4.   Pricing Model. The Pricing Model for the Products is based on certain
levels of Actual Revenue (as defined below) over a quarterly period commencing
with the quarterly period beginning as of January 1, 2009.

  4.1.   Before the start of each fiscal quarter, the parties will meet to
discuss the various components affecting the Pricing Model, including, but not
limited to, the bill of materials indicating material costs for Products,
Forecasted Revenue (as defined below) and standard labor hours per FISO Product
and STS at Kallang (the “Quarterly Review Process”).     4.2.   The Pricing
Model sets forth a mark-up schedule to the material costs that Flextronics will
charge Asyst as part of the Product price. The mark-up schedule, and therefore,
the Product price calculation, is different for: (i) each quarterly Product
price quote; (ii) each quarterly Kallang PCBA quote; and (iii) each quarterly
reconciliation as set forth in Section 4.8 below.

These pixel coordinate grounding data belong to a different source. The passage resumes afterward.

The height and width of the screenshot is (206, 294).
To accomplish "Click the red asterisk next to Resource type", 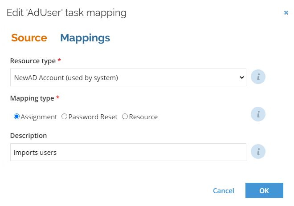I will [x=59, y=61].
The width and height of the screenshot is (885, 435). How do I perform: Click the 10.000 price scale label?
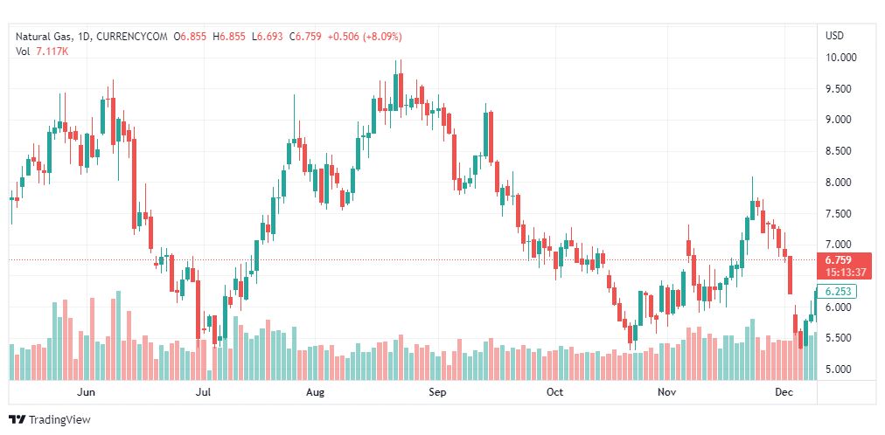(841, 58)
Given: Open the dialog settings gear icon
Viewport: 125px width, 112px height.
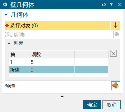Looking at the screenshot, I should point(5,4).
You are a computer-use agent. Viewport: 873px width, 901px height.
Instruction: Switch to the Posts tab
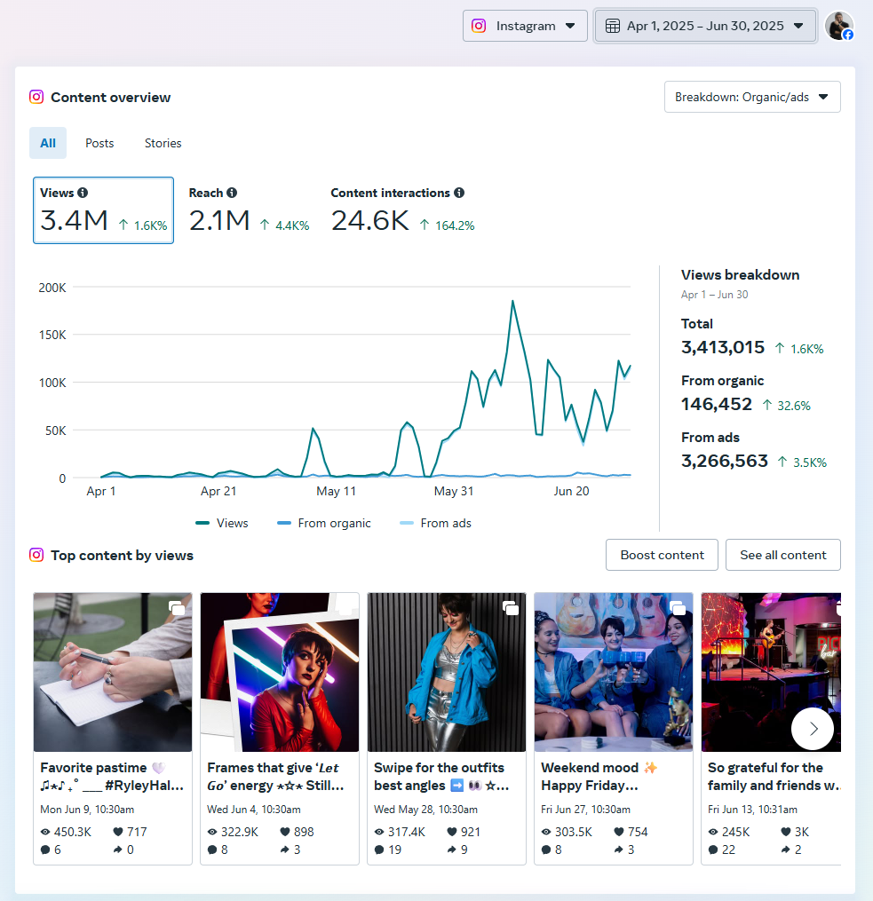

  4.2.1.   Quarterly Product Price Quote Calculation. For each quarterly Product
price quote, the quoted Product price will be calculated based upon the mark-ups
set forth below, pursuant to the FISO Volume Pricing Model Revenue band relevant
to Forecasted Revenue for that quarter.

  4.2.1.1.   Material overhead (“MOH”) costs are based on the indicated
applicable percentage of material costs.     4.2.1.2.   Labor costs are based on
(i) the agreed labor rates set forth in the Pricing Model and (ii) applicable
standard hours per Product as determined and agreed in advance in writing by the
parties during the Quarterly Review Process.     4.2.1.3.   Selling, general and
administrative (“SGA”) costs are based on the indicated applicable percentage of
the sum of material costs + MOH + labor costs.     4.2.1.4.   Profit is based on
the indicated applicable percentage of the sum of material costs + MOH + labor
costs + SGA.

  4.2.2.   Quarterly Kallang PCBA Price Quote. For each quarterly Kallang PCBA
price quote, the quoted PCBA price will be calculated based upon the mark-ups
set forth below, pursuant to

 
Note: [*] indicates material that has been omitted and filed separately with the
Securities and Exchange Commission pursuant to a request for confidential
treatment.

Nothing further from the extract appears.